それに、タカダは一つの真実を見出しているのだ。
どんな言葉で言い表そうとも、そこに、ヒョウドウの言った言葉と同じ意味の文脈があることに、同意しないわけにはいかなかった。
つまり、誰でもいい。
『箱庭』は、選ばない。
パイロットを選ばない。
誰でも、乗れる。
誰でも、操縦することができる。
誰でも、地球同位生命体と戦える。
パイロットの代わりなど、いくらでもいる。
必要など、ない。
――――パイロットの1人や2人が再起不能になろうとも、他を探してくればいいだけだった。
「ふう」
ヒョウドウの嘆息。
冷たい印象をそのままに、話はこれで終わりだとでも言いたそうな有様。
そして、帰り支度を行いながら、言葉を放った。
「辞めるのは自由だ。もっとも、その場合だと、このことの口外の禁止が義務付けられ、元の生活に帰っても始終、監視がつくことになるだろうがな」
持っていた書類を、トントントンとテーブルで揃え、それを鞄の中にいれる。
そしてそれを肩に背負い、部屋の出口の方向へ。
そのまま、何事もなく出て行こうとするなか、最後だとばかりに、部屋に残る者達に向かって言葉を続ける。
「それと、もしも残る場合は、ナカハラヤヨイは、ゲンジマイワオの予備パイロットということになる。ナカハラヤヨイ、お前は四番艦の『箱庭』ではなく、弐番艦の予備パイロットに鞍替えだ。

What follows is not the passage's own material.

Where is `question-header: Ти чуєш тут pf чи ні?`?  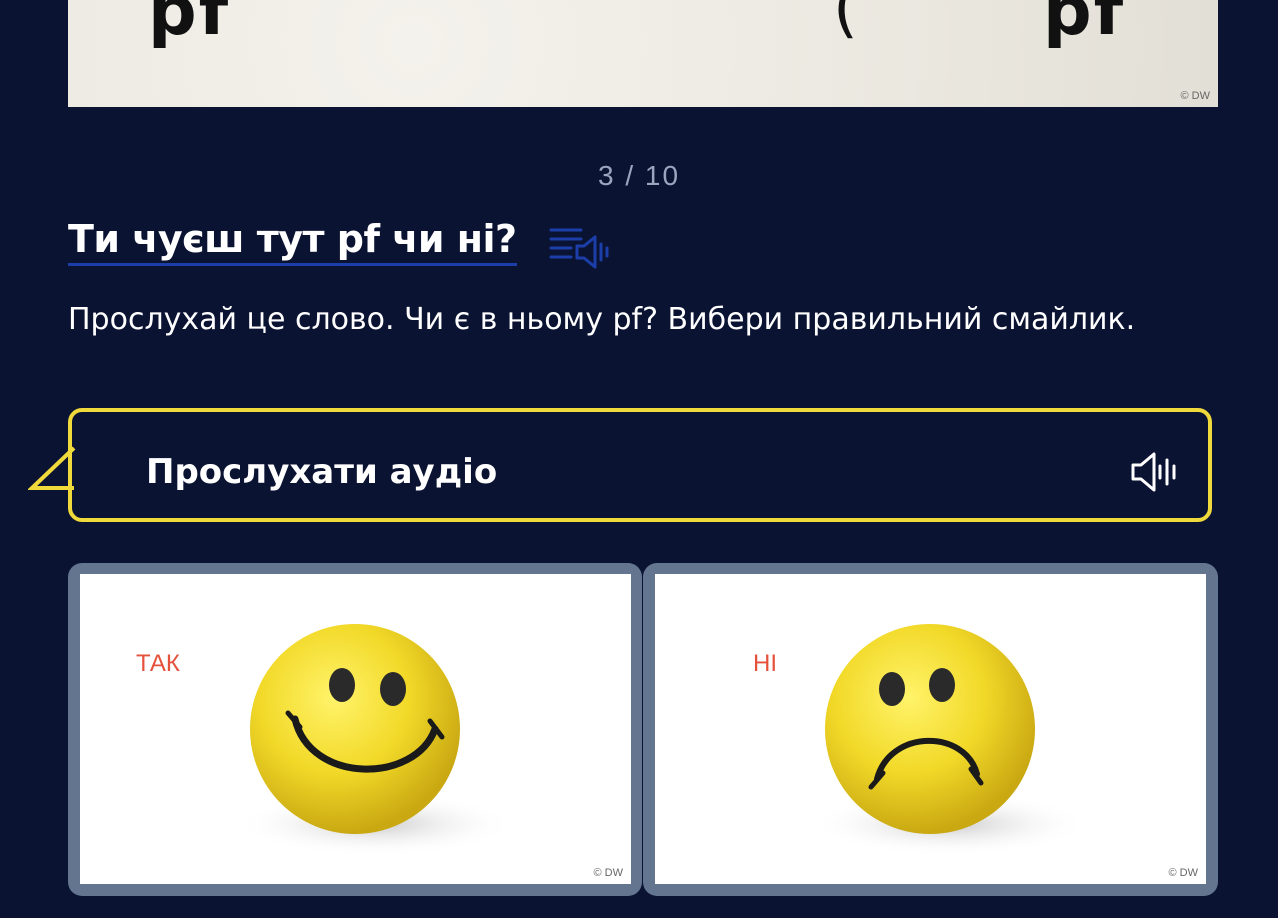
question-header: Ти чуєш тут pf чи ні? is located at coordinates (340, 241).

勿論、それに伴って、寮の部屋割りも変更という形になる」
「…………え?」
「カネコイタルが想像以上にもたなかったからな。パイロットの『同化現象』はその者の精神状態に大きく左右される。せいぜい、サポートをしてやることだ。
――――まあ、もっとも……」
ヒョウドウがドアに手をかけ、そして開けた。
部屋の向こう側、そこには白いタイルで覆われた医療所の領域が見て取れ、この部屋との対比で無機質に見える。
ヒョウドウは、そのまま背中越しに、
「もっとも、『同化現象』が起こったところで、次のを浮き島から呼び出せばいいだけの話ではあるがね」
言い終わったのと、ドアが閉まったのは同時だった。
「…………」
無言という無音が、部屋の中には残る。
2人は、何も語れず、地面を見つめることしかできなかった。
呆然としているのは、一連の話を信じられない故にか、信じた故にか。
複雑そうな表情と、無表情なソレ。
それを顔に描きながら、2人はそこで存在を留めていた。
それを気がねしたように見つめていたタカダは、しかし諦めの表情とともに部屋から出て行く。
結果、巌と弥生は完全に2人きり。
しかし、でてくる言葉は、継続して無言だけだ。
静まり返った室内。
無音。
ピーンと張り詰めた空気の中、
そのまましばし、動けなかった。